4. De beslissing van de voorzitter

4.1 De voorzitter heeft als volgt op de klacht overwogen:

4.1 Op grond van het bepaalde in artikel 34 van de Gerechtsdeurwaarderswet zijn gerechtsdeurwaarders en kandidaat-gerechtsdeurwaarders en degene die is toegevoegd in het kader van de stageverplichting bij de in artikel 25, eerste lid bedoelde opleiding, onderworpen aan tuchtrechtspraak ter zake van enig handelen of nalaten in strijd met die wet of in strijd met hetgeen een behoorlijk handelend gerechtsdeurwaarder betaamt. Klachten kunnen niet worden gericht tegen een gerechtsdeurwaarderskantoor. In het verweer heeft toegevoegd gerechtsdeurwaarder [..] zich opgeworpen als beklaagde. Hiermee is in de aanhef van de beslissing rekening gehouden. Ter beoordeling staat of er sprake is van tuchtrechtelijk laakbaar handelen in de zin van artikel 34 van de Gerechtsdeurwaarderswet.

4.2 De voorzitter overweegt ten aanzien van klachtonderdeel a. het volgende. Op een gerechtsdeurwaarder rust een ministerieplicht indien hem wordt verzocht een titel ten uitvoer te leggen. De gerechtsdeurwaarder heeft dan ook niet tuchtrechtelijk laakbaar gehandeld door de titel te executeren. Tegen de tenuitvoerlegging van de titel kan klager slechts opkomen door een executiegeschil aan te spannen tegen de opdrachtgever van de gerechtsdeurwaarder. Het tuchtrecht biedt daarvoor niet de geƫigende weg. Of de (hoogte van) de vordering rechtmatig is hoeft de gerechtsdeurwaarder niet te controleren. Op hem rust slechts de plicht om een marginale controle uit te oefenen ten aanzien van het bestaan en de hoogte van de vordering. De stelling van klager dat tussen hem en de opdrachtgever geen contract bestaat, is een stelling die klager moet voorleggen aan de opdrachtgever van de gerechtsdeurwaarder.

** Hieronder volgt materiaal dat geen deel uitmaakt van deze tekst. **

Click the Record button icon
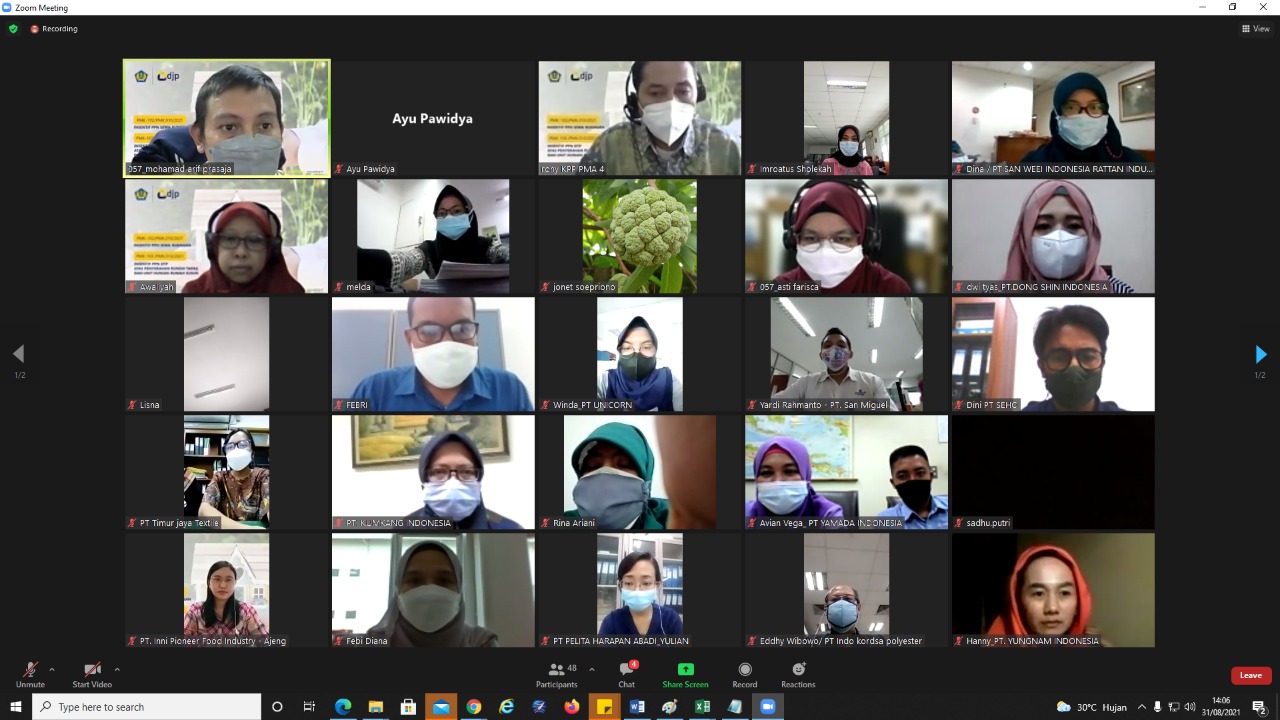1280x720 pixels. tap(744, 670)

4.3 Ten aanzien van klachtonderdeel b. overweegt de voorzitter dat nergens uit is gebleken dat de gerechtsdeurwaarder meewerkt aan het plegen van valsheid in geschrift. Klager heeft zijn stelling op geen enkele wijze onderbouwd.

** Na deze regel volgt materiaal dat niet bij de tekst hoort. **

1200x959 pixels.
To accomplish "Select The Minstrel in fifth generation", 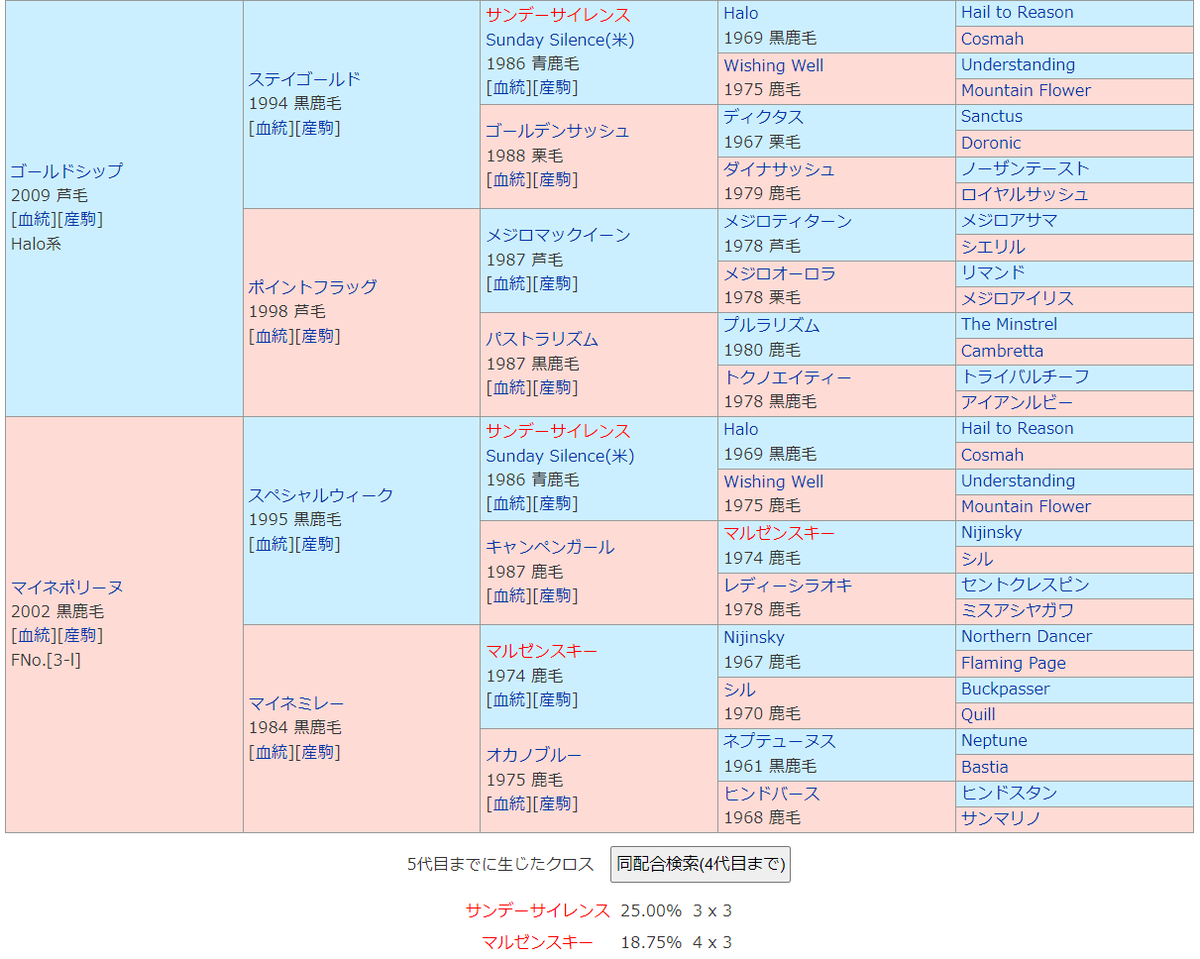I will click(x=1008, y=325).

4.4 Ten aanzien van klachtonderdeel c. overweegt de voorzitter dat gelet op het hiervoor overwogene onder 4.2 het niet aan de gerechtsdeurwaarder is om vast te stellen of er sprake is van een rechtsgeldig contract tussen klager en de opdrachtgever. Dat de gerechtsdeurwaarder verwijst naar zijn opdrachtgever bij de beantwoording van de e-mail van klager, is daarom juist.

4.2 Op grond hiervan heeft de voorzitter de klacht van klager als kennelijk ongegrond afgewezen.

5. De gronden van het verzet

In verzet heeft klager het volgende aangevoerd.

5.1 Klager heeft geen contract afgesloten met de opdrachtgever van de gerechtsdeurwaarder. Er is geen contract, klager handelt autonoom;

5.2 De gerechtsdeurwaarder is in dwaling;

5.3 Klager heeft geen ander gemachtigd om voor hem zaken waar te nemen. Klager wil het contract, de akte van cessie van de schuldeiser en ook de machtiging die hij zou hebben gegeven om een ander te laten handelen, zien.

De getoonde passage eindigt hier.